2005)). The court has plenary review of legal issues. Schaudeck, 181 F.3d at 431. III. DISCUSSION A. ALJ’s Findings and Plaintiff’s Claims The ALJ found that Plaintiff suffers from the severe impairments of asthma, obesity, bipolar disorder, adjustment disorder, depressive disorder, and post-traumatic

stress disorder (“PTSD”). Tr. at 13. The ALJ next found that Plaintiff did not have an impairment or combination of impairments that met the Listings, id. at 14, and that Plaintiff retained the RFC to perform light work with the following limitations:

[E]xcept lift and/or carry 20 pounds occasionally and 10 pounds frequently; sit for six hours, stand for six hours, alternate to sitting for 10 minutes after every hour of standing, walking for six hours with alternating sitting for every hour of walking; push and/or pull as much as lift/carry; climb ramps and stairs occasionally; never climb ladders, ropes, or scaffolds; rarely (defined as less than occasionally but more than never) tolerate exposure to extreme cold[,] humidity and wetness, dust, fumes, pulmonary irritants; and occasionally tolerate exposure to extreme cold and extreme heat. [Plaintiff] can perform detailed, but uninvolved tasks (understand, remember, and carry out instructions), perform simple work related decisions (use judgment), can occasionally interact with supervisors, coworkers, and the public, and can tolerate occasional changes in a routine work setting (dealing with changes in a work setting).

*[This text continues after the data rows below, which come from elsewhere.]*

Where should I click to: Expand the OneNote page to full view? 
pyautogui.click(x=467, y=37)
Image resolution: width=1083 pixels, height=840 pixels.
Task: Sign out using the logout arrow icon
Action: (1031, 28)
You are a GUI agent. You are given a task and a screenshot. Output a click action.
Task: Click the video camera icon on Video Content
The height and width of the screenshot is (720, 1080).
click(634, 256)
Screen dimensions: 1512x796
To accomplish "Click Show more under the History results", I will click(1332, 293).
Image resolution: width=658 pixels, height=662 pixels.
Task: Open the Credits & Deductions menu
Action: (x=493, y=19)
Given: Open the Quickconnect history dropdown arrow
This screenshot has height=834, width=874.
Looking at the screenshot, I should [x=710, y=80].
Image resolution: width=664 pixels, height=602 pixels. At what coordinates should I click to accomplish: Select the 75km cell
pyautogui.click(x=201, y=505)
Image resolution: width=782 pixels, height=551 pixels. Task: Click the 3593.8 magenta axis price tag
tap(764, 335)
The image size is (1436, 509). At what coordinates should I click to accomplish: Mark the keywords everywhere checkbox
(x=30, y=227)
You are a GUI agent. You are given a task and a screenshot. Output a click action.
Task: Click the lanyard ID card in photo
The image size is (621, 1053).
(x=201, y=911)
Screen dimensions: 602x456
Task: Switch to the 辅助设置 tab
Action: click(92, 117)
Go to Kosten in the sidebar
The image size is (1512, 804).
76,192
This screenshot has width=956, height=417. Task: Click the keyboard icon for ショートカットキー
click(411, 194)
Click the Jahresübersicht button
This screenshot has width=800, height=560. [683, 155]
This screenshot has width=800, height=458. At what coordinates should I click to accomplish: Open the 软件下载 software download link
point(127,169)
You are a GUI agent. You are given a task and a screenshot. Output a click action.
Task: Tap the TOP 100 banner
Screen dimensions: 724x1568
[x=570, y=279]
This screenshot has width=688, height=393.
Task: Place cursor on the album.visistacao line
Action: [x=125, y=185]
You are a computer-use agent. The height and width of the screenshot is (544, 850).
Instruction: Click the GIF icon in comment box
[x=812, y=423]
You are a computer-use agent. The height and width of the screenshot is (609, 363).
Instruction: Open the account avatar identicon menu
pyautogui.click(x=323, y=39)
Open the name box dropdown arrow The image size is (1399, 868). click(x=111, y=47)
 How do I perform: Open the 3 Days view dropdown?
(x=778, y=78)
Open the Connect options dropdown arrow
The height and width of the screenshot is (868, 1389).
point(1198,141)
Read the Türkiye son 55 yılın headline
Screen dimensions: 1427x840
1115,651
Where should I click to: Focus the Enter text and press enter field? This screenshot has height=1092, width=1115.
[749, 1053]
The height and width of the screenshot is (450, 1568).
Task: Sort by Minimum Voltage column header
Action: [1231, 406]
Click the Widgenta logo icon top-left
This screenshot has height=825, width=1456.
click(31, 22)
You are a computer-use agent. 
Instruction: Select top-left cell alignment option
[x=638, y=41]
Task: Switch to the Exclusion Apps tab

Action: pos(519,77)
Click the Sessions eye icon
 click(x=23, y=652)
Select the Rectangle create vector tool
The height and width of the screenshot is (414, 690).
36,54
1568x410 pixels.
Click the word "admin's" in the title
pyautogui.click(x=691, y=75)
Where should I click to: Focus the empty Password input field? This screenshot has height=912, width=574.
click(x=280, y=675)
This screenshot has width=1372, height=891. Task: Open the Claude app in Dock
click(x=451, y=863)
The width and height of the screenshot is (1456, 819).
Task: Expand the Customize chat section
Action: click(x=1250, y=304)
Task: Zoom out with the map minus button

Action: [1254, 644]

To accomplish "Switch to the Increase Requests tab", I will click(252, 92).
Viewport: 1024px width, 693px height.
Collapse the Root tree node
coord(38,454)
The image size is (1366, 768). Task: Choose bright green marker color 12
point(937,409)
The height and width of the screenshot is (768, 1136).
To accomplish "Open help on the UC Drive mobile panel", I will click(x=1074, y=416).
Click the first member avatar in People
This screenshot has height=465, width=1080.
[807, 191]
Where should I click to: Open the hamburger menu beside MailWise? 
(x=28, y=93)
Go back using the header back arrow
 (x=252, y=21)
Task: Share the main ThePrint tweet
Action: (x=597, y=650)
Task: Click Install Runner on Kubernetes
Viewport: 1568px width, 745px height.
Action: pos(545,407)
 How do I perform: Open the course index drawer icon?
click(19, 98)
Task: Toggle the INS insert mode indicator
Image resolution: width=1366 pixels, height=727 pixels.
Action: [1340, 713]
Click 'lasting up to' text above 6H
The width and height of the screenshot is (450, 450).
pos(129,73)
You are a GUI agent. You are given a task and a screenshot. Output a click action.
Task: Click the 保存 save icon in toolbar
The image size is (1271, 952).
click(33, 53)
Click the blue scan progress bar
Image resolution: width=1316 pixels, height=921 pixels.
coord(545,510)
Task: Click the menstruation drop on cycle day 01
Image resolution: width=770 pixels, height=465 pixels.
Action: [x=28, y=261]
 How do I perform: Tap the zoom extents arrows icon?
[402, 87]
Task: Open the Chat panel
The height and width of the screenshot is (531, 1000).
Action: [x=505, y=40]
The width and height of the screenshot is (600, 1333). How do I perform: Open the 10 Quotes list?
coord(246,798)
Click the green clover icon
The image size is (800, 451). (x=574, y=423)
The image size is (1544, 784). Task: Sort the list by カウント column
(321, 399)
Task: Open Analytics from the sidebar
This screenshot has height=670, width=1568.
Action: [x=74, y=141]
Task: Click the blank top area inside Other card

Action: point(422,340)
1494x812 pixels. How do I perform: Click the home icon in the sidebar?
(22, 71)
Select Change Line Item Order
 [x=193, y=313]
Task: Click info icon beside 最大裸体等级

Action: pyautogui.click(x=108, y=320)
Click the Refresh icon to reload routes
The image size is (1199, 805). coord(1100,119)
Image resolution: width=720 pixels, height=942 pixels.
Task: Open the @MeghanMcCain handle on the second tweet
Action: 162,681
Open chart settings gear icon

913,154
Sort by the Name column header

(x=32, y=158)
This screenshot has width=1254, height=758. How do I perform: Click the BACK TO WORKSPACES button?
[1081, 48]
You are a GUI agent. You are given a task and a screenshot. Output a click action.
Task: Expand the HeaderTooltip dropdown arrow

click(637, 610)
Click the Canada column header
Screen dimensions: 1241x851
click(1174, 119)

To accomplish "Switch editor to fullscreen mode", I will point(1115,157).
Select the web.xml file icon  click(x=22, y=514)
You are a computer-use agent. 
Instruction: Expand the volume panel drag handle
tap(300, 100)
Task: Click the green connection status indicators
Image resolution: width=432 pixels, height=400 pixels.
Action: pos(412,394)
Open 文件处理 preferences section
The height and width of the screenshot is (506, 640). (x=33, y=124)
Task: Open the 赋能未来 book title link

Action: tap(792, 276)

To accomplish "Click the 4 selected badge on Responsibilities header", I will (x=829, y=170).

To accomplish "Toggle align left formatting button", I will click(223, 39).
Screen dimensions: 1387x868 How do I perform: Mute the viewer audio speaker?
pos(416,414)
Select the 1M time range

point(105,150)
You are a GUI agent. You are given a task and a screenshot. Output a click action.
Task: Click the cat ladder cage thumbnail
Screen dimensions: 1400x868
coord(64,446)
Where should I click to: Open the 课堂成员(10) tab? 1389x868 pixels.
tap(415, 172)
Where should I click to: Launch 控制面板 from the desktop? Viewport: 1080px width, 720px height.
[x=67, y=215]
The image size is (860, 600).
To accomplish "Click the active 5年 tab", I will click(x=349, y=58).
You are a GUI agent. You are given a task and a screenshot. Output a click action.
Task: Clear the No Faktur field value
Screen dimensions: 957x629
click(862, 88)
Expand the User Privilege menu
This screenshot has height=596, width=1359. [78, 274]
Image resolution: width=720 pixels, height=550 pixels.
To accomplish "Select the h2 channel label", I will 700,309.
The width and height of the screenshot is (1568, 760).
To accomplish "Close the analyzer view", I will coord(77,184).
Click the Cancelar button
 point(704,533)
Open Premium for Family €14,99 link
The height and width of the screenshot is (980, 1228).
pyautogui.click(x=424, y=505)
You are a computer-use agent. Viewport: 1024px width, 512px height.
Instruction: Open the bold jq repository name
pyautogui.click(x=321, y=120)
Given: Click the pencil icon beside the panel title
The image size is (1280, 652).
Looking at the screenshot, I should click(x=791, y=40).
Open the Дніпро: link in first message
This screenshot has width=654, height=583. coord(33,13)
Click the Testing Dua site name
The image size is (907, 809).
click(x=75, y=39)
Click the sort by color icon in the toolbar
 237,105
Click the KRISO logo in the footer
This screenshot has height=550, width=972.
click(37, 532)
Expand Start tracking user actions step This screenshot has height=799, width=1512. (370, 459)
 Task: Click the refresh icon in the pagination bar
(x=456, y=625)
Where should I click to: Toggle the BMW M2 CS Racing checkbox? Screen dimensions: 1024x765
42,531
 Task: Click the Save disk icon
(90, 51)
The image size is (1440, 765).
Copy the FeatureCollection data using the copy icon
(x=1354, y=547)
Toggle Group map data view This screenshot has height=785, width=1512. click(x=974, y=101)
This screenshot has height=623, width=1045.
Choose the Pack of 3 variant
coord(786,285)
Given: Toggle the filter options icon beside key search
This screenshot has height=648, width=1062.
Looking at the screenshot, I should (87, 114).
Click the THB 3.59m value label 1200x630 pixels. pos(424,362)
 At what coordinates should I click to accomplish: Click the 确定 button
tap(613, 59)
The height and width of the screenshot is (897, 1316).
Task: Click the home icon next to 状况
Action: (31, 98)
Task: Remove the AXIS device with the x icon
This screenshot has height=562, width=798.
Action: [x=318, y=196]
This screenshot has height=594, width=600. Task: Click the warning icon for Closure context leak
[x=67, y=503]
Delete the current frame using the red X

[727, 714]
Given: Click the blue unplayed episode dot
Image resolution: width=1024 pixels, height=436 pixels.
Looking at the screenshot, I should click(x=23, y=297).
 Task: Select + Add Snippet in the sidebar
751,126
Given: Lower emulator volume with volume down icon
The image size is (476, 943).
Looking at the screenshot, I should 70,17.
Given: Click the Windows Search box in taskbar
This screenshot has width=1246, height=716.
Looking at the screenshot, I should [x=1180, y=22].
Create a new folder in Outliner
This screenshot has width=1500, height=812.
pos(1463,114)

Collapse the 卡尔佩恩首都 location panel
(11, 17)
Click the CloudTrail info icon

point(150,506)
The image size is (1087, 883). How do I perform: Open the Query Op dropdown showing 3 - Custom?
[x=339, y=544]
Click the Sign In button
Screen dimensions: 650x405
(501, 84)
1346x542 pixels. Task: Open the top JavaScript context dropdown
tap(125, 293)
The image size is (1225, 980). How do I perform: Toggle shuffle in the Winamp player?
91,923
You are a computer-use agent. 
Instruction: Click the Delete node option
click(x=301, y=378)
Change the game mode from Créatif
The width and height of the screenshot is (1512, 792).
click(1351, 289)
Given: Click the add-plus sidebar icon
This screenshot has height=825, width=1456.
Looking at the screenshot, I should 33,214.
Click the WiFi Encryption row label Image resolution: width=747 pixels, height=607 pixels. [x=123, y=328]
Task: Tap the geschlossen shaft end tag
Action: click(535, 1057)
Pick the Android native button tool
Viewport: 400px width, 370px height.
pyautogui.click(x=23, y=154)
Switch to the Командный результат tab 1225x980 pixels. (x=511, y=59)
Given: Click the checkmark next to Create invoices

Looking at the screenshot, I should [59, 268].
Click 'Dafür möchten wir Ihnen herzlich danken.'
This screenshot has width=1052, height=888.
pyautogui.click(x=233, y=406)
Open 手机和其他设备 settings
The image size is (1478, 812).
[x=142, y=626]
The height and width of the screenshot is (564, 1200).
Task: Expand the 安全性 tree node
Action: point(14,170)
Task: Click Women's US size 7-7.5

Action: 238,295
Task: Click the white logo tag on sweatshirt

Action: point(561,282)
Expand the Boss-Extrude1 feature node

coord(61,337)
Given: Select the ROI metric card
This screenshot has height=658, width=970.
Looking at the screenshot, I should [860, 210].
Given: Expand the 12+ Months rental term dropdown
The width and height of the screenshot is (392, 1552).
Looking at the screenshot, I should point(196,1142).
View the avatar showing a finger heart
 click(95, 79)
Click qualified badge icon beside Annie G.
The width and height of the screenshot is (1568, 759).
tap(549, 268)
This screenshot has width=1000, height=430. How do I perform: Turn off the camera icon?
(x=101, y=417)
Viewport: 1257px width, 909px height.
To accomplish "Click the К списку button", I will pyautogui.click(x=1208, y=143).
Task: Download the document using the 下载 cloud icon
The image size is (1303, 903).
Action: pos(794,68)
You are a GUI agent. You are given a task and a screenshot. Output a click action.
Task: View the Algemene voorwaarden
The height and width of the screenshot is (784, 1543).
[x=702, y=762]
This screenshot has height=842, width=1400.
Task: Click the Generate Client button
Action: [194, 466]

Id. at 16-17. Plaintiff had no past relevant work. Id. at 23. Based on the testimony of a vocational expert (“VE”), the ALJ determined that there are jobs that exist in significant numbers in the national economy that Plaintiff can perform, including sorter I, hand bander, and garment bagger. Id. at 23-24. Thus, the ALJ found that Plaintiff was not disabled. Id. at 24. Plaintiff claims that the ALJ erred in determining that Plaintiff was not disabled, arguing that the ALJ (1) failed to properly weigh the medical opinion evidence, (2) erroneously assessed Plaintiff’s RFC, and (3) erred in his assessment of Plaintiff’s subjective complaints. Docs. 12 & 18.